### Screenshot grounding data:
>>>
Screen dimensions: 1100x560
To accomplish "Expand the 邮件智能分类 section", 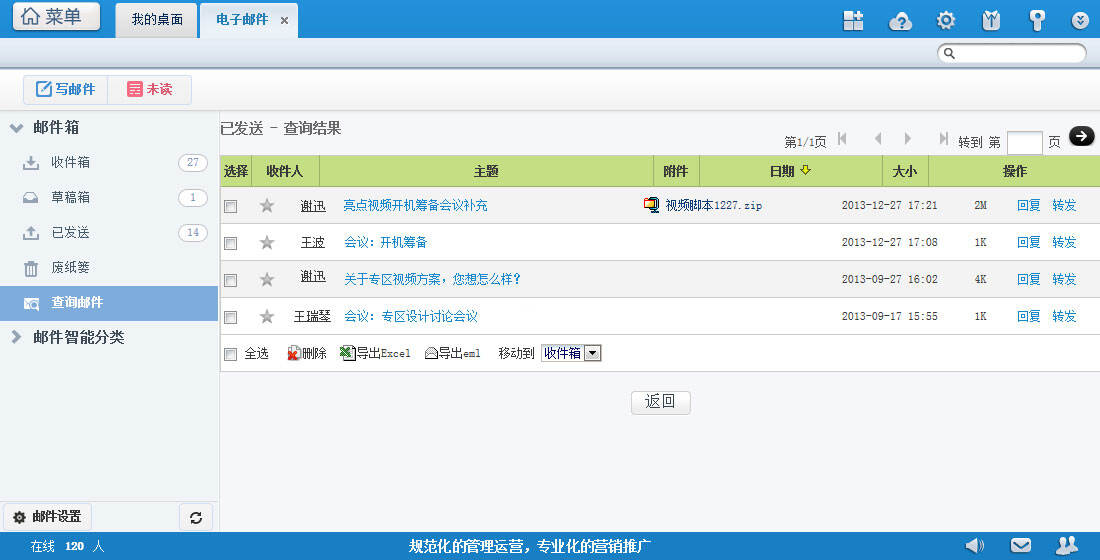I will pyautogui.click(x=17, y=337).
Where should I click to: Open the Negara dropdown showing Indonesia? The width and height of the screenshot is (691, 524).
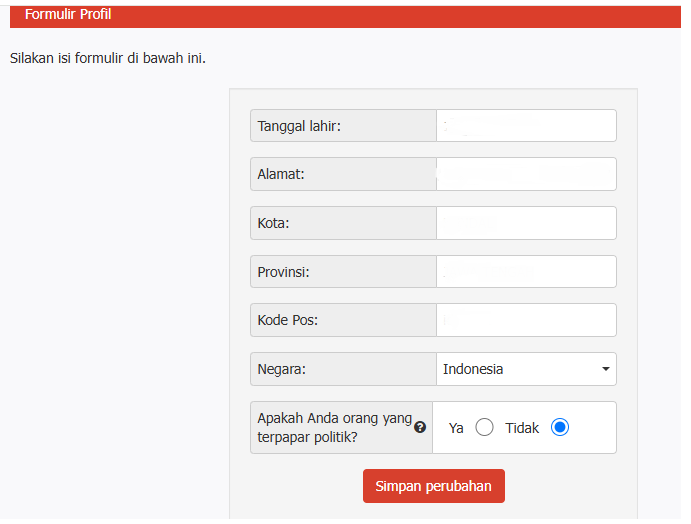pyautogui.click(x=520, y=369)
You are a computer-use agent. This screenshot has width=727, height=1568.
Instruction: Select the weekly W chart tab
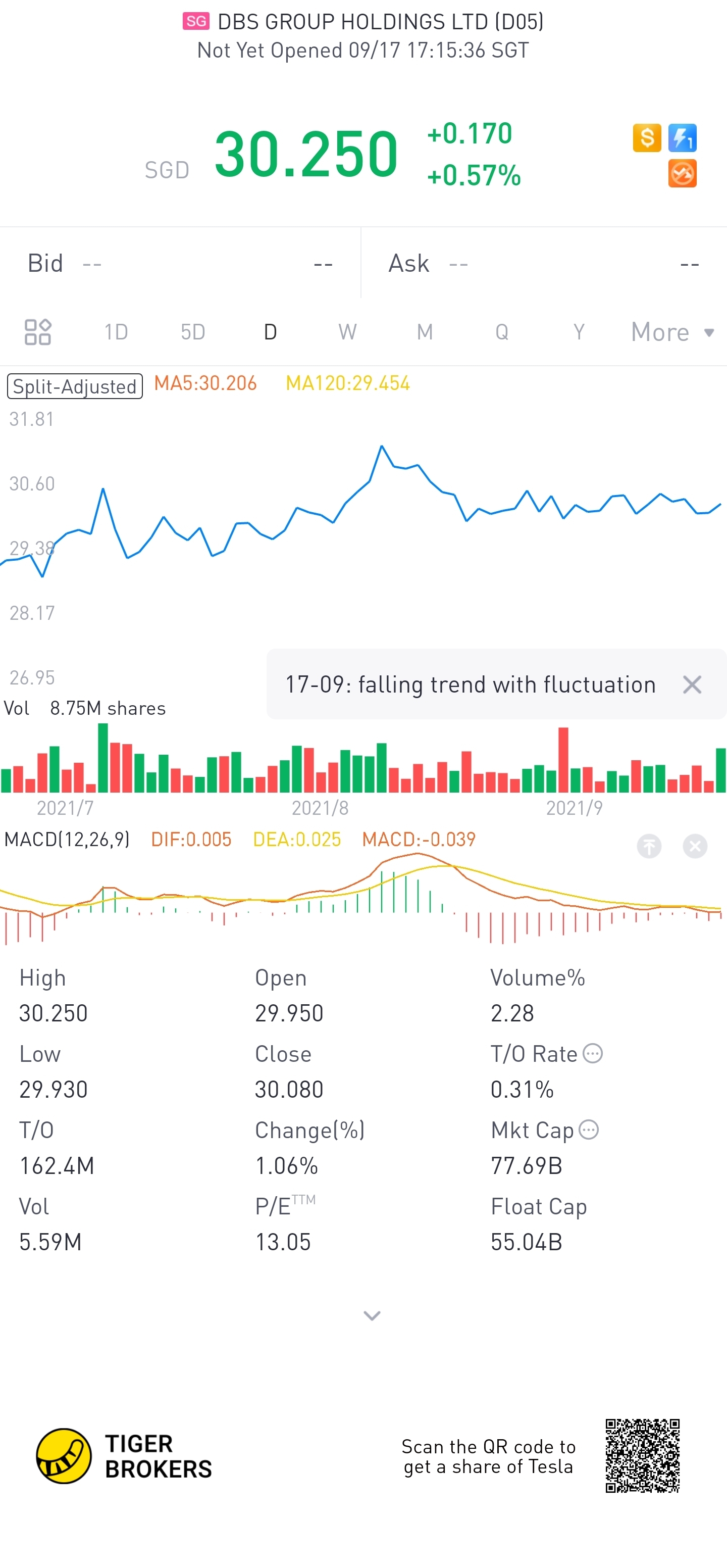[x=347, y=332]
<<<
### Work task:
From the line with "Where should I" down to the end of the entries, retype each line exactly as written, but drop the pictures.

### Result for this exercise:
Where should I click to: Open the Negara dropdown showing Indonesia? The width and height of the screenshot is (691, 524).
pyautogui.click(x=520, y=369)
You are a computer-use agent. This screenshot has width=727, height=1568.
Instruction: Select the weekly W chart tab
[x=347, y=332]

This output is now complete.